Hi everybody! Anette here. Welcome to Ask a Teacher, where I’ll answer some of your most common Norwegian questions.
The Question
The question for this lesson is… Who are the Sami people and what language do they speak?
Explanation
The Sami people are the indigenous people of Norway, Sweden, Finland, and Russia. Sápmi is the name of the area where they live, and this encompasses northern Norway, Sweden, Finland, and the Kola peninsula of Russia.
Today, they are protected. However it hasn’t always been that way. In the past, they suffered under many restrictions by different governments.
There were several different groups of Sami. One was the Skolt Sami, who lived off of reindeer herding, fishing, and hunting. There was the Mountain Sami, who moved together with their reindeer out from the mountains and to the fjords in the spring. The Sea Sami, didn't have big reindeer packs, but they lived by combining fishing, hunting and agriculture. And the Forest Sami, worked in the woods and did not move out of the mountains like the Mountain Sami when the spring came.

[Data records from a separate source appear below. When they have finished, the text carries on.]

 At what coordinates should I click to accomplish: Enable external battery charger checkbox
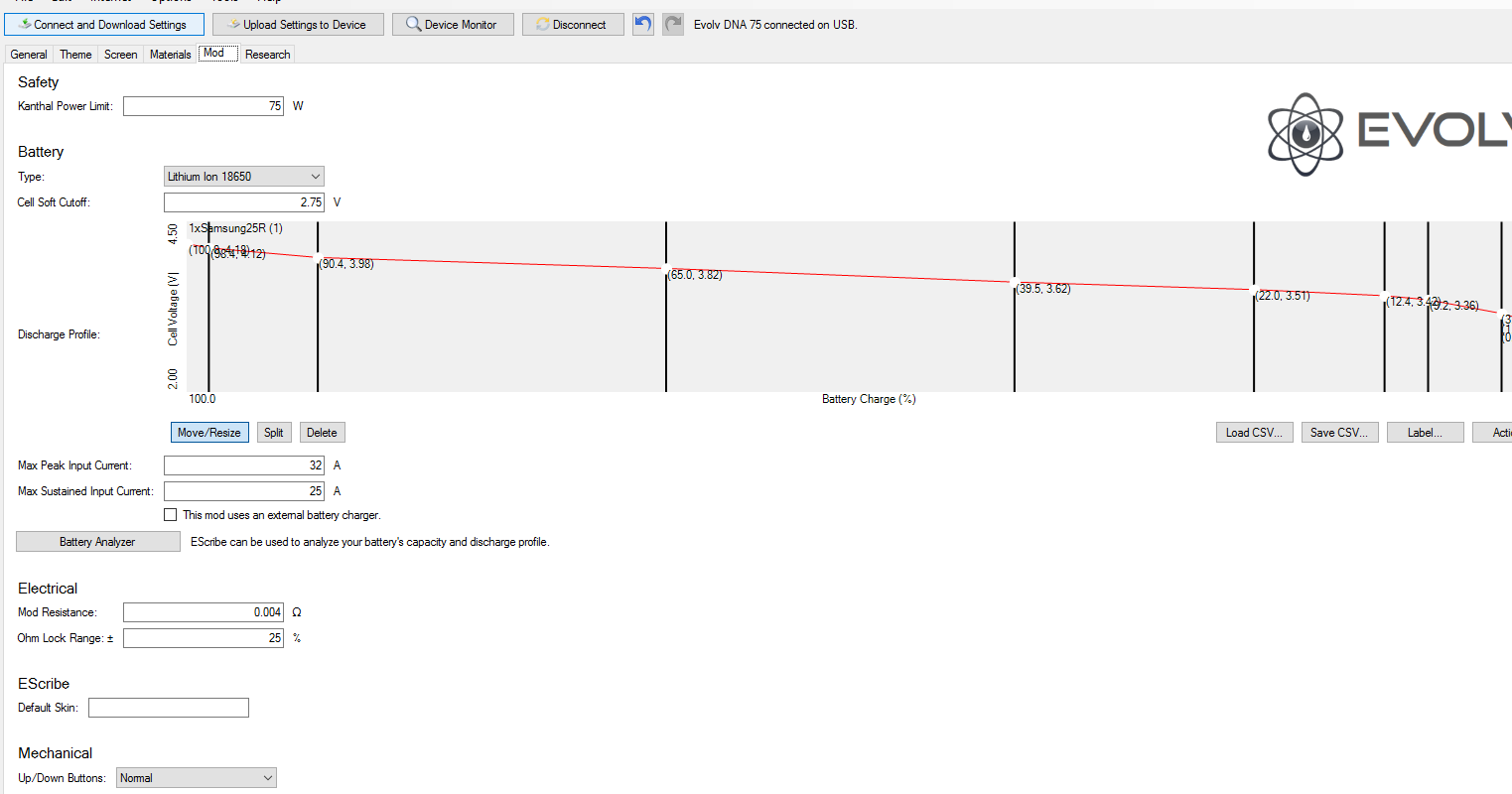tap(171, 515)
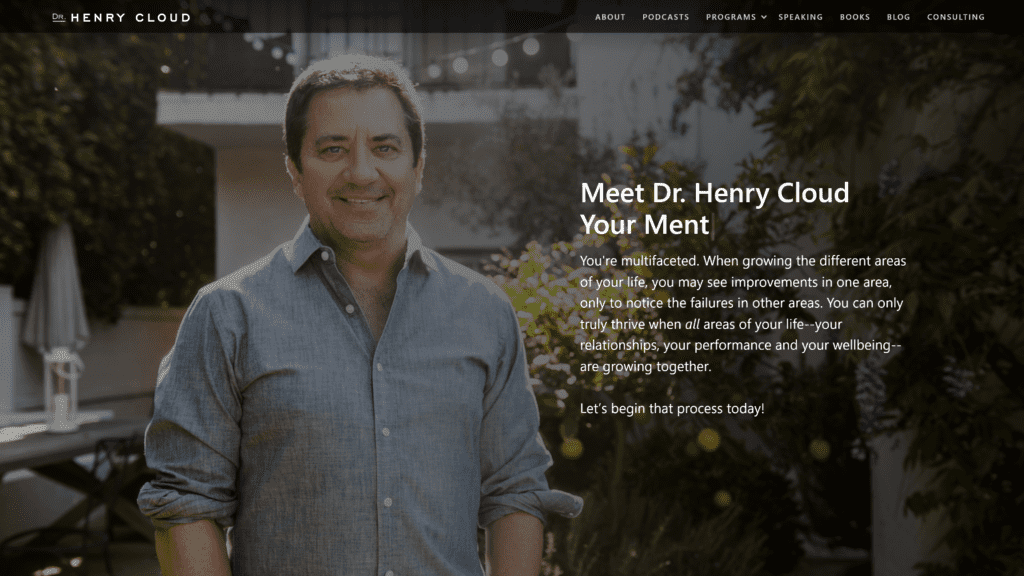The width and height of the screenshot is (1024, 576).
Task: Click "Let's begin that process today!" text
Action: tap(672, 409)
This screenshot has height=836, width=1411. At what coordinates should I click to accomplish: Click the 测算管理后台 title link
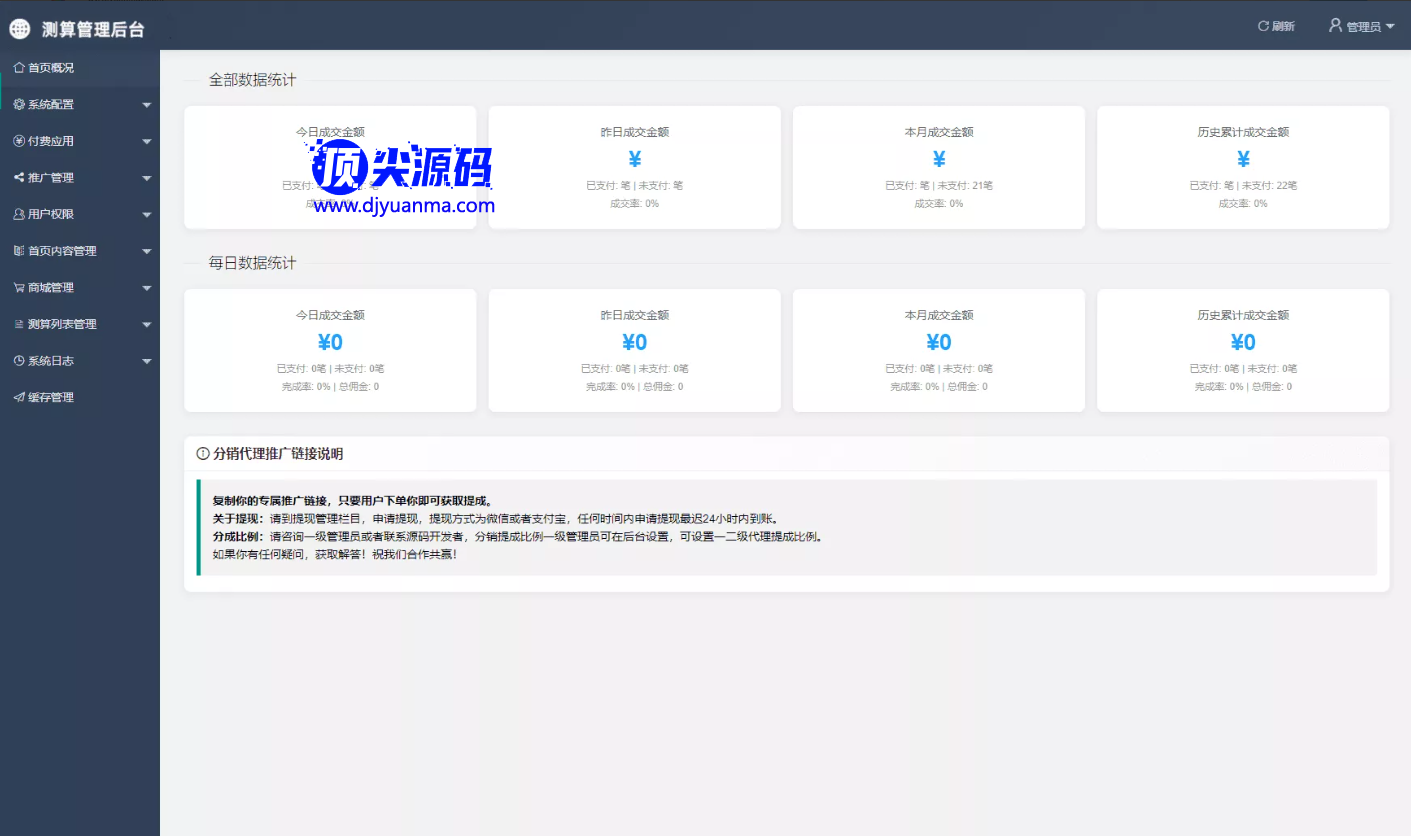tap(93, 29)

The Norwegianization of the Sami was a policy made to assimilate the Sami into Norwegian culture. This started at the end of the 1800s and continued to 1965. In 1888, you had to be Norwegian or Swedish to buy land in Norway, and in 1902 you had to be Norwegian to buy land in Finnmark, a region where most of the Sami lived. To get Norwegian citizenship you had to speak and write Norwegian, and this caused many Sami to change their family name to something more Norwegian. Several laws also banned the Sami language and people were not allowed to use it, so a lot of the Sami language got lost.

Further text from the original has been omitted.